- _Set problem 1_:
Answer these questions using the laser cutter forum post:
(a) Which wattages of Bodor laser has the writer been offered?
(b) What DPI range do other manufacturers claim?
(c) What dpi does Bill George say he doesn't think he has ever gone over when engraving?
- _Set problem 2_: Print the passage of the laser cutter forum post starting with "Any advise will" and going on through "others speak up.".

- _Text to read_:
[Begin]
After 12 months of mulling over buying a laser cutter, I will be placing an order for either a Thunderlaser or Bodor laser.

I have been offered an 80W Thunderlaser or either a 80W or 100W Bodor laser. From what I have read up on this forum and other articles I believe 80W is a good choice for cutting and laser engraving (please correct me If I am wrong). So I am thinking of the 80W for upto 10mm cast acrylic, laser ply engraving and cutting.

One thing that I need advice on, Bodor are claiming 4000 DPI 'Highest Scanning Precision', can anyone explain what exactly is meant by 'Highest Scanning Precision'

Other manufacturers are claiming 500-1200DPI so Bodors 4000DPI seems well beyond what other manufacturers state or have I misunderstood something.

Any advise will be welcome.

Thanks

Daz...

Bill George
08-30-2017, 7:56 AM
I don't think I have ever done over 600 dpi engraving on any of my lasers, past or present. I doubt any Chinese machine would or could do over a 1000 dpi and I can't think of a photo or otherwise that would require that high with a laser. I could be wrong, let others speak up.
[End]
- _Given material_:
[Begin]
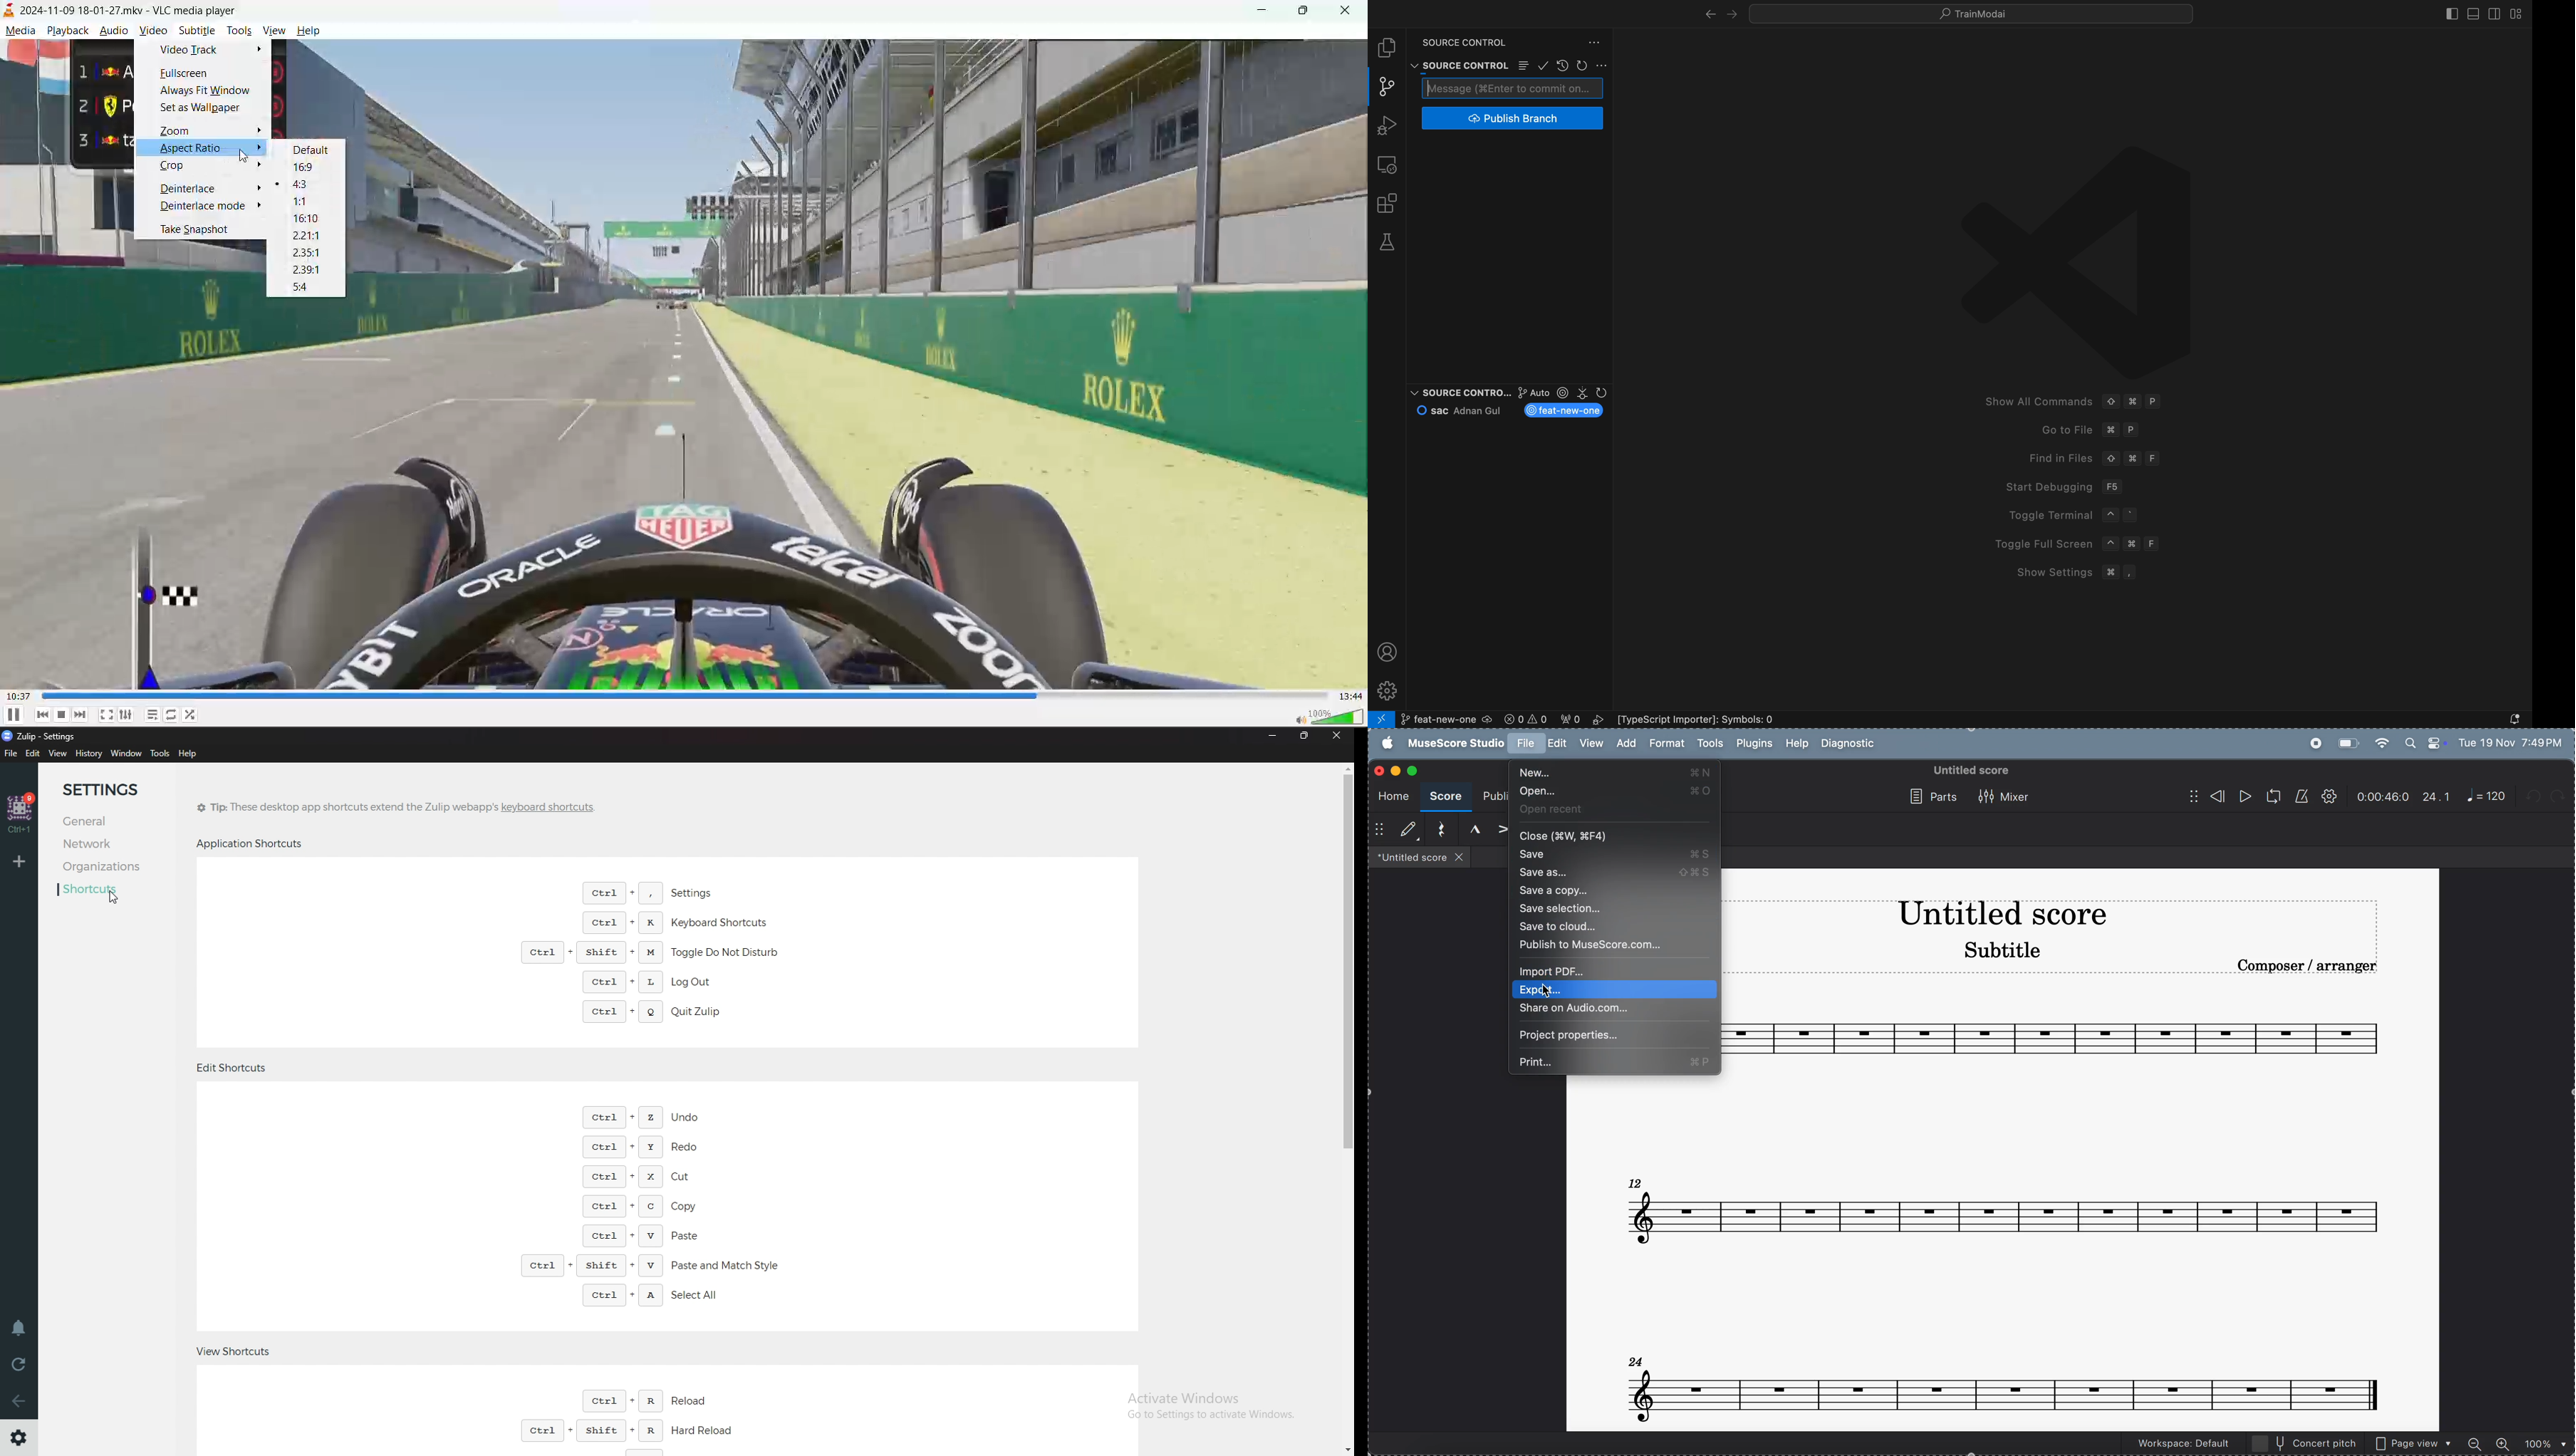 Image resolution: width=2576 pixels, height=1456 pixels. What do you see at coordinates (21, 31) in the screenshot?
I see `media` at bounding box center [21, 31].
[End]
- _Expected output 1_:
(a) 80W or 100W
(b) 500-1200 DPI
(c) 600 dpi

- _Expected output 2_:
Any advise will be welcome.

Thanks

Daz...

Bill George
08-30-2017, 7:56 AM
I don't think I have ever done over 600 dpi engraving on any of my lasers, past or present. I doubt any Chinese machine would or could do over a 1000 dpi and I can't think of a photo or otherwise that would require that high with a laser. I could be wrong, let others speak up.